K5 News FM Iloilo (DYKU)
- Iloilo City; Philippines;
- Broadcast area: Iloilo, Guimaras and surrounding areas
- Frequency: 88.7 MHz
- Branding: 88.7 K5 News FM

Programming
- Languages: Hiligaynon, Filipino
- Format: Pop MOR, News, Talk
- Network: K5 News FM
- Affiliations: Abante Bilyonaryo News Channel

Ownership
- Owner: FBS Radio Network
- Operator: 5K Broadcasting Network

History
- First air date: 1996
- Former names: Mellow Touch (1996–2000); Radio One (2000-January 2010); Mellow 88.7 (July 2010-2015); Radyo Bandera Sweet FM (May 2021-November 2023);

Technical information
- Licensing authority: NTC
- Power: 10,000 watts
- ERP: 20,000 watts

Links
- Website: Website

= DYKU =

Radio station in Iloilo City, Philippines

DYKU (88.7 FM), broadcasting as 88.7 K5 News FM, is a radio station owned by FBS Radio Network and operated by 5K Broadcasting Network. The station's studio and transmitter are located at Door 5, Paula Apartment, M. Jayme St, Jaro, Iloilo City.

==History==
The station was inaugurated in 1996 as Mellow Touch 88.7 with an easy listening format, with the station located in Maria Clara Ave., Iloilo City. In 2000, it rebranded as Radio One 88.7 and switched to a Top 40 format. In January 2010, it went off the air due to transmitter problems. In July that year, it returned on air as Mellow 887 with an Adult Top 40 format. It went off the air sometime in 2016.

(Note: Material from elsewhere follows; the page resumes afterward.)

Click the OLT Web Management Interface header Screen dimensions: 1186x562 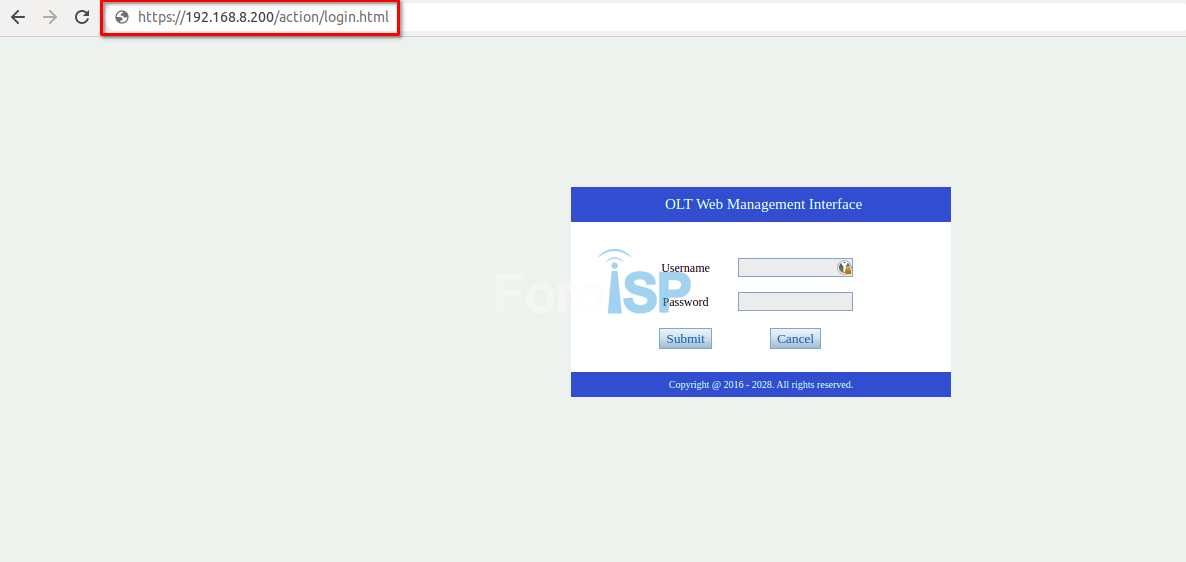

On late May 2021, it returned on air, this time under the Radyo Bandera Sweet FM network of 5K Broadcasting Network. On December 1, 2023, all Radyo Bandera Sweet FM stations rebranded as K5 News FM.

Currently, K5 News FM Iloilo serves as the originating station for the network's radio drama department, syndicating its flagship series Rehas for K5's Western Visayas chain.